La imaginación no es un lujo: es la raíz de toda creación. Einstein la llamó “más importante que el conocimiento”, y Ursula K. Le Guin la entendió como la infancia que sobrevive en el adulto.
El arte nace precisamente ahí: en ese territorio donde lo imposible se vuelve visible, donde lo que no existe todavía reclama su forma. Lewis Carroll lo resumió con humor: “Seis cosas imposibles antes del desayuno.”
Cada obra artística es un testimonio de que la imaginación no se conforma con lo dado: lo transforma. El pintor que convierte un muro en horizonte, el poeta que rescata una palabra olvidada, el niño que dibuja un sol verde: todos ellos nos recuerdan que la imaginación no es evasión, sino una manera de ensanchar la realidad.

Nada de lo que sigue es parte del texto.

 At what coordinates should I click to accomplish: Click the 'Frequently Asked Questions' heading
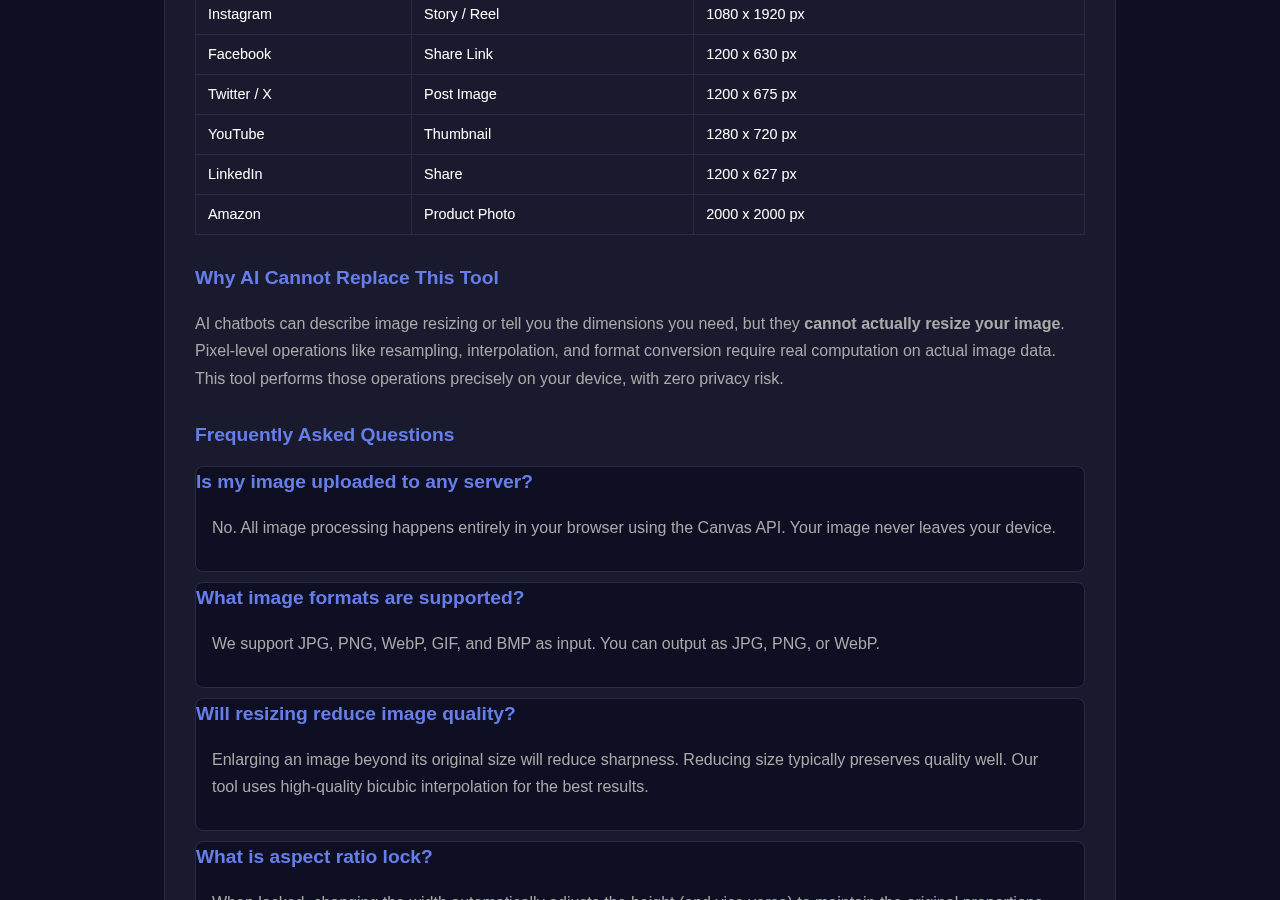pyautogui.click(x=324, y=435)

La imaginación no solo inventa mundos, también los rescata. Permite ver lo que la rutina oculta, lo que la administración silencia, lo que la historia olvida. En tiempos de estrechamiento de miras y repetición sin creación, imaginar es un acto de resistencia. Crear es recordar que lo invisible también tiene derecho a existir.
La imaginación no es un adorno, es una herramienta vital. Nos permite ver más allá de lo evidente, dar forma a lo ausente y resistir la inercia de lo establecido. En cada gesto creativo late la posibilidad de otro mundo, y en cada obra artística se abre una grieta luminosa en la superficie de lo real.
En una ciudad donde el arte se repite como consigna, donde los carteles oficiales parecen fotocopias del año anterior, imaginar es un acto de disidencia. No se trata de escapar, sino de abrir grietas. De mirar lo que no se muestra. De nombrar lo que no se dice.
Lo que no sale en prensa, lo que no entra en la programación, lo que no se cuelga en la sala oficial… Existe. Respira. Resiste. Y a veces, brilla más que lo visible.